• Problem to work on: Copy out again, unchanged, the listing below from the line that has "The image size is (1760, 742)." through the line that has "The width and height of the screenshot is (2576, 890).".

• Data for review:
-.-.-

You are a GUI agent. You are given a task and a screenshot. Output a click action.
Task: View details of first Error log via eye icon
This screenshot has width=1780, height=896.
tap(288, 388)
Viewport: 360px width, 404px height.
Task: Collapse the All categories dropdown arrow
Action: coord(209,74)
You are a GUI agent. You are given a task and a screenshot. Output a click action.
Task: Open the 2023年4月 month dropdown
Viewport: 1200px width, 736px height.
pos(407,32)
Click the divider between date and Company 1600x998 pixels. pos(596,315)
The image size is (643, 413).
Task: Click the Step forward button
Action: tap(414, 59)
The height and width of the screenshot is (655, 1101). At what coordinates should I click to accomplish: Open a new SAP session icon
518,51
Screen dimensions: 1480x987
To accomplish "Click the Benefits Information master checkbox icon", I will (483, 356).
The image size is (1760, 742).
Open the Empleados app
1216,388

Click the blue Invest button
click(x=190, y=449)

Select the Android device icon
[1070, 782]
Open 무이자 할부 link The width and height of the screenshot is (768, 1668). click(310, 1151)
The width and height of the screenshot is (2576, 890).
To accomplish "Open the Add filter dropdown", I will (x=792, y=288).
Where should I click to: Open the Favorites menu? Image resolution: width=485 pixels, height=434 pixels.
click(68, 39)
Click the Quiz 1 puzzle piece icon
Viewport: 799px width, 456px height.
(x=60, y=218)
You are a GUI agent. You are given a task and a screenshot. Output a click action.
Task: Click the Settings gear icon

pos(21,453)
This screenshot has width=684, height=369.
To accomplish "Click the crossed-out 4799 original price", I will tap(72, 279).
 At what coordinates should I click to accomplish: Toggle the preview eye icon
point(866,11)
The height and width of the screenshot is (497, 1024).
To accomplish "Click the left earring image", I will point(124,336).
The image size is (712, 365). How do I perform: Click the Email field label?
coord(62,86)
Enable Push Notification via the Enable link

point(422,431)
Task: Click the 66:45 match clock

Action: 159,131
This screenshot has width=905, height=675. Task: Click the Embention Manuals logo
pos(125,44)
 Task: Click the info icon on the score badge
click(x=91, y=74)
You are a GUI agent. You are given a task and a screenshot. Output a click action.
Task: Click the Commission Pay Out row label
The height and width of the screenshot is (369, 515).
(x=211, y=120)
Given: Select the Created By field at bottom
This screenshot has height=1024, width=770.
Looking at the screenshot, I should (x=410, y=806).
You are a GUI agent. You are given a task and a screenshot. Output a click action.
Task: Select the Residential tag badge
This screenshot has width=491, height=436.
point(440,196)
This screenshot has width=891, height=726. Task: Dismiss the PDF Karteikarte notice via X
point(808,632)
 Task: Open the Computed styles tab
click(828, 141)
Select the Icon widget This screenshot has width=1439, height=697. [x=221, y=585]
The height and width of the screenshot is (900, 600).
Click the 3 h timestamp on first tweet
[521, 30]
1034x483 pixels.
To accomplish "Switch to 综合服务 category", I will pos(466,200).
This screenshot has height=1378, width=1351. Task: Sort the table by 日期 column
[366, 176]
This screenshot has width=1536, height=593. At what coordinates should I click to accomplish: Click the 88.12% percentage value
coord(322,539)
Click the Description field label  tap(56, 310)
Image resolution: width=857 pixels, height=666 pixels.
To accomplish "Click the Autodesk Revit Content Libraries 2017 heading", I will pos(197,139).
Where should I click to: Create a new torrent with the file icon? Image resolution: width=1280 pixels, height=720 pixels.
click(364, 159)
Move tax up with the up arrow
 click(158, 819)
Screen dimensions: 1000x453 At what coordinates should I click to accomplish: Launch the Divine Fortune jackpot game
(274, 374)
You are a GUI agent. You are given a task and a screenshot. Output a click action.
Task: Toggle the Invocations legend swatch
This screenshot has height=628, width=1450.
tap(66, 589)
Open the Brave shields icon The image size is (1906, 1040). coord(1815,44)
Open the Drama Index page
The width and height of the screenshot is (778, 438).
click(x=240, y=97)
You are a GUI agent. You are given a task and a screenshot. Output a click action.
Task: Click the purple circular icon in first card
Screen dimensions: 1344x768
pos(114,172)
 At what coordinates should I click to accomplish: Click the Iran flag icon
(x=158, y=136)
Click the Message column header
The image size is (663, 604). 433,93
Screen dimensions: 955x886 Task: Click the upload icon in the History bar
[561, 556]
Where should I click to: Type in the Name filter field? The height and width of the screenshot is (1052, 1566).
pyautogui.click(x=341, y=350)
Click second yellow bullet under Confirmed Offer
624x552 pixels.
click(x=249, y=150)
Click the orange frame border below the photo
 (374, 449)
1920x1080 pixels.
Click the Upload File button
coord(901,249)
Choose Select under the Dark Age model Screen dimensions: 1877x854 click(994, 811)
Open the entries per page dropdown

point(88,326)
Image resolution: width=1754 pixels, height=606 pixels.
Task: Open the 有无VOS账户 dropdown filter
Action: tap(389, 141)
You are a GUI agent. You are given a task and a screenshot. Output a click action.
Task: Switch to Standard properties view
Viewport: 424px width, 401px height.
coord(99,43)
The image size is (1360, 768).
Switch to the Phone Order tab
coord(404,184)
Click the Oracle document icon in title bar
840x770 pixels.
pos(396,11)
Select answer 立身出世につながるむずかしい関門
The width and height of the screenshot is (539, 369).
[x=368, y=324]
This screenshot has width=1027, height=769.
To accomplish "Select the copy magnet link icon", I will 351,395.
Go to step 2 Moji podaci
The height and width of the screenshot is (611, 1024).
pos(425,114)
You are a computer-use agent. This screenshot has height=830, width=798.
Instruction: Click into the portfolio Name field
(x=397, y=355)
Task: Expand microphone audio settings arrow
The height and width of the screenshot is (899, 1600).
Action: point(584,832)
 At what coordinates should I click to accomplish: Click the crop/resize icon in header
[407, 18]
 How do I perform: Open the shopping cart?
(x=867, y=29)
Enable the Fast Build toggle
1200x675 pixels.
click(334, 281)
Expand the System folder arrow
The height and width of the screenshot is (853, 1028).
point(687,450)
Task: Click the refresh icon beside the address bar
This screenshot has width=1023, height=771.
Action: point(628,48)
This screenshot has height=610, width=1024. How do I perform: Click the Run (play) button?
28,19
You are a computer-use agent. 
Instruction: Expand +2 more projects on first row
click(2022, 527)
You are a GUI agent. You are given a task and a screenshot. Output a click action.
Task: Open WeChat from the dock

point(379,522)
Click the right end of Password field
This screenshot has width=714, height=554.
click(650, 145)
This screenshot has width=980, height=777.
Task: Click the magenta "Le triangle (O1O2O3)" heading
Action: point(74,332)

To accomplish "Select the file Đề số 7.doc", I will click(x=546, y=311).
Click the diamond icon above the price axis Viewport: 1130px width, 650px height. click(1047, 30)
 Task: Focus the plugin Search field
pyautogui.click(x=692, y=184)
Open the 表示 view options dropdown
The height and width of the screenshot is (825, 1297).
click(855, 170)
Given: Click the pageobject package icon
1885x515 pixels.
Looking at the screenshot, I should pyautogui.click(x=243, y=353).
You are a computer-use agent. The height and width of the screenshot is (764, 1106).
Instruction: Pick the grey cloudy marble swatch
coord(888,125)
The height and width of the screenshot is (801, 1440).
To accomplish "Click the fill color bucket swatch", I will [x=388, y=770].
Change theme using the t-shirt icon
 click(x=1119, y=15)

-.-.-

• Exercise solution:
The image size is (1760, 742).
Open the Empleados app
1216,388

Click the blue Invest button
click(x=190, y=449)

Select the Android device icon
[1070, 782]
Open 무이자 할부 link The width and height of the screenshot is (768, 1668). click(310, 1151)
The width and height of the screenshot is (2576, 890).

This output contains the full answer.